In queste parole di Paolo il soggetto della riconciliazione è sempre Dio; è sempre Dio che riconcilia e sempre noi coloro che vengono riconciliati. Lui è il soggetto della riconciliazione e noi i destinatari e i beneficiari, coloro che ricevono la riconciliazione; quella riconciliazione, che spesso non cerchiamo, Dio la mette in atto per noi e la mette in atto in Gesù che va da solo verso la croce.
La sua solitudine nell’andare verso la croce è il segno di quanto ci fosse bisogno e ci sia bisogno di riconciliazione ed è segno di quanto quella riconciliazione potesse essere soltanto opera esclusiva di Dio e della sua grazia, e non nostra. Gesù va da solo verso la croce, va da solo, senza di noi a riconciliare Dio con noi.

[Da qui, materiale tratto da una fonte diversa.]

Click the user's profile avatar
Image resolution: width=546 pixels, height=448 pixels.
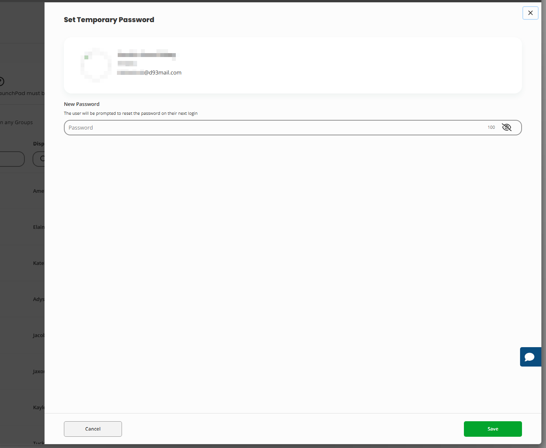click(x=96, y=65)
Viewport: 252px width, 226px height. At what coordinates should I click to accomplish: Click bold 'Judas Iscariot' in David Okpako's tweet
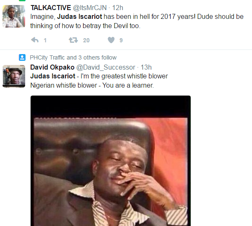pos(53,76)
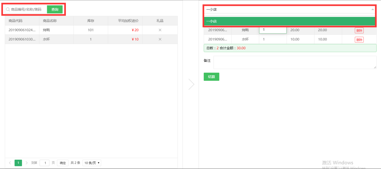The image size is (381, 169).
Task: Go to previous page arrow in pagination
Action: point(10,163)
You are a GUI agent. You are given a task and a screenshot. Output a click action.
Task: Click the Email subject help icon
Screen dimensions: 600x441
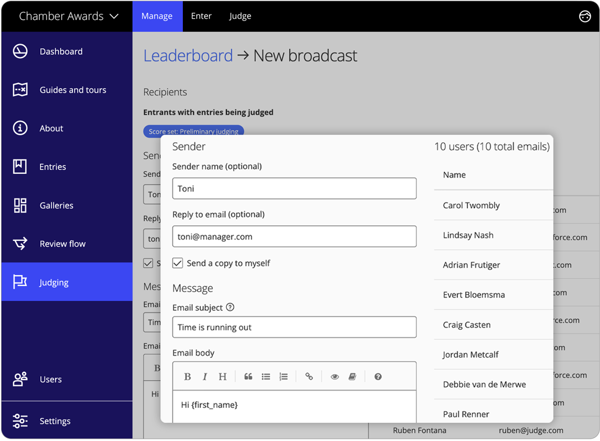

2. E come Dio ci riconcilia in Cristo con sé? «Non imputando agli uomini le loro colpe», dice Paolo. Il linguaggio della giustificazione si intreccia con quello della riconciliazione, due parole, due modi diversi ed entrambi ricchissimi di significato per dire che cosa Dio ha fatto per noi in Cristo.
Dio non ci ha imputato le nostre colpe. La colpa c’è, è evidente. Basta guardasi intorno per vedere le conseguenze delle colpe umane, del peccato umano, ovvero della situazione di non-amore per Dio e di non-amore per il prossimo e per il creato. Ma basta anche guardarsi dentro, guardare ciascuno e ciascuna dentro di sé per vedere la nostra colpa (e non solo quella degli altri…).
E la vediamo dentro di noi anche quando viviamo ed agiamo con le migliori intenzioni! Senza dubbio Paolo si sforzava di essere un buon cristiano, eppure lui stesso arriva ad ammettere che non riesce a fare il bene che vorrebbe fare e compie invece il male che non vorrebbe fare!: «il bene che voglio, non lo faccio; ma il male che non voglio, quello faccio» (Romani 7,19).
La colpa c’è, ma non viene «imputata»; detto in altre parole: la colpa c’è, ma non c’è la condanna. La grazia di Dio non cancella la colpa, ma cancella la condanna che dovrebbe seguire a quella colpa. La condanna la prende Gesù su di sé andando a morire per noi.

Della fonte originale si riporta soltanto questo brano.